- Coat of arms
- Location of Röllbach within Miltenberg district
- Location of Röllbach
- Röllbach Röllbach
- Coordinates: 49°46′23″N 09°14′45″E﻿ / ﻿49.77306°N 9.24583°E
- Country: Germany
- State: Bavaria
- Admin. region: Unterfranken
- District: Miltenberg
- Municipal assoc.: Mönchberg

Government
- • Mayor (2020–26): Michael Schwing (CSU)

Area
- • Total: 12.41 km^{2} (4.79 sq mi)
- Elevation: 219 m (719 ft)

Population (2024-12-31)
- • Total: 1,751
- • Density: 141.1/km^{2} (365.4/sq mi)
- Time zone: UTC+01:00 (CET)
- • Summer (DST): UTC+02:00 (CEST)
- Postal codes: 63934
- Dialling codes: 09372
- Vehicle registration: MIL
- Website: www.roellbach.de

= Röllbach =

Röllbach (/de/) is a municipality in the Miltenberg district in the Regierungsbezirk of Lower Franconia (Unterfranken) in Bavaria, Germany and a member of the Verwaltungsgemeinschaft (Administrative Community) of Mönchberg.

== Geography ==

=== Location ===
The municipality lies in the Spessart (range), in the Mainviereck (“Main Square”) between Klingenberg, Mönchberg and Großheubach.

== Politics ==
Until 1984, all members of Röllbach municipal council came exclusively from the CSU. Since the 1984 municipal election, the CWR (Christliche Wählergemeinschaft Röllbach, or Christian Voters’ Community) has also been represented on municipal council. At the 2003 Landtag elections, the CSU garnered 74.15% of the second votes.

=== Municipal council ===

The council is made up of 13 council members, counting the part-time mayor, with seats apportioned thus:
| | CSU | Christliche Wählergemeinschaft e.V | Total |
| 2002 | 7 | 6 | 13 seats |
| 2008 | 8 | 5 | 13 seats |
(as at municipal election held on 2 March 2008)

=== Mayor ===
Röllbach’s mayor is Michael Schwing (CSU). He was first elected in 2020.

=== Coat of arms ===
The municipality’s arms might be described thusly: Gules a pallet argent, dexter a wheel spoked of six of the same, sinister five billets Or, two, one and two.

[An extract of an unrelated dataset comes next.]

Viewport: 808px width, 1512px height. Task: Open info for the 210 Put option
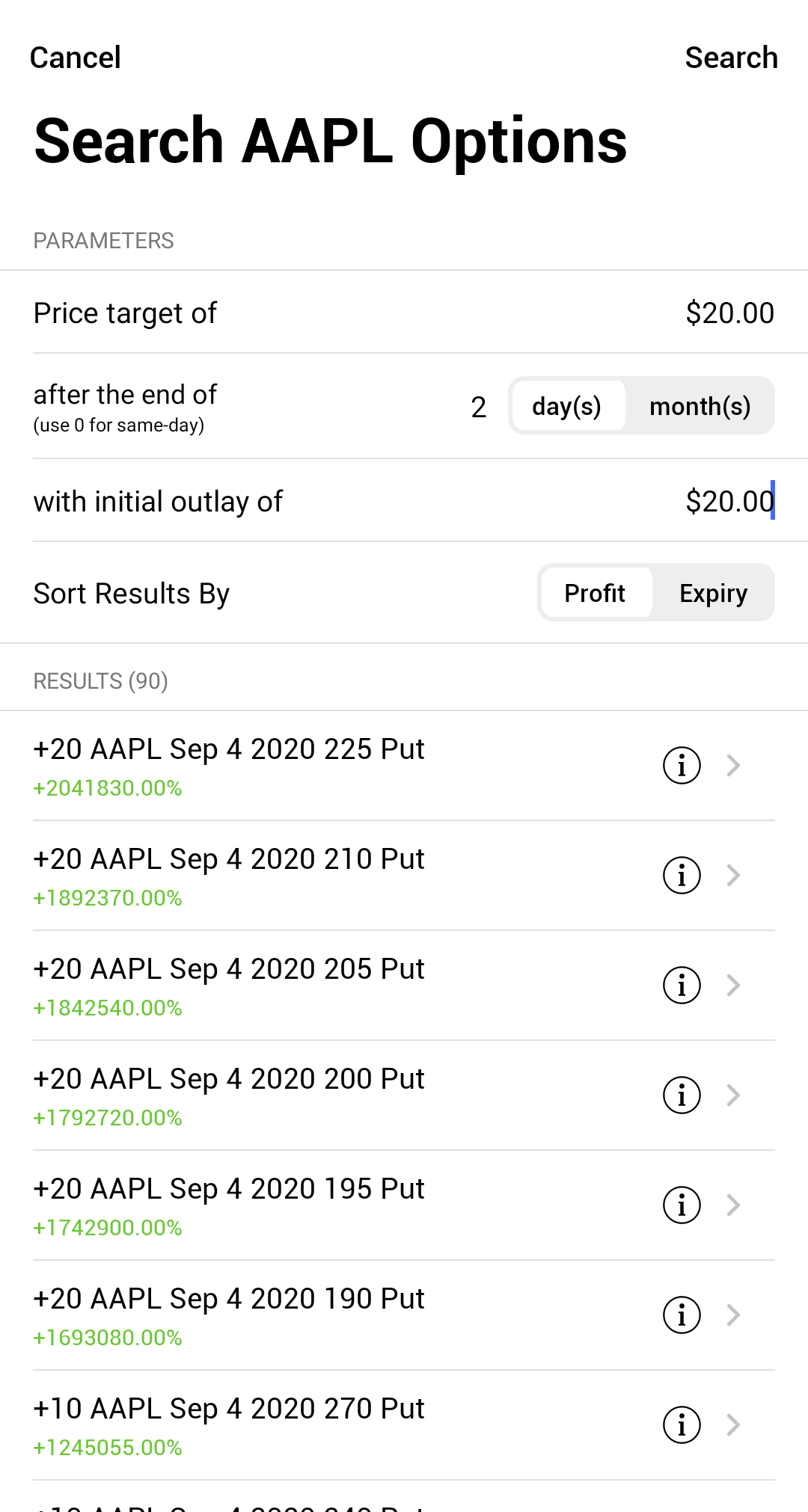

The arms are based on the Schultheiß’s (roughly, “sheriff’s”) seal from the 18th century. The Wheel of Mainz refers to Electoral Mainz’s former hegemony in the region, while the pallet (narrow vertical stripe) and the billets on the sinister side (i.e., armsbearer’s left, viewer’s right) are drawn from the arms formerly borne by the Barons of Hoheneck, who are known to have been in Röllbach in 1718, and who died out in 1808.

The arms have been borne since 1970.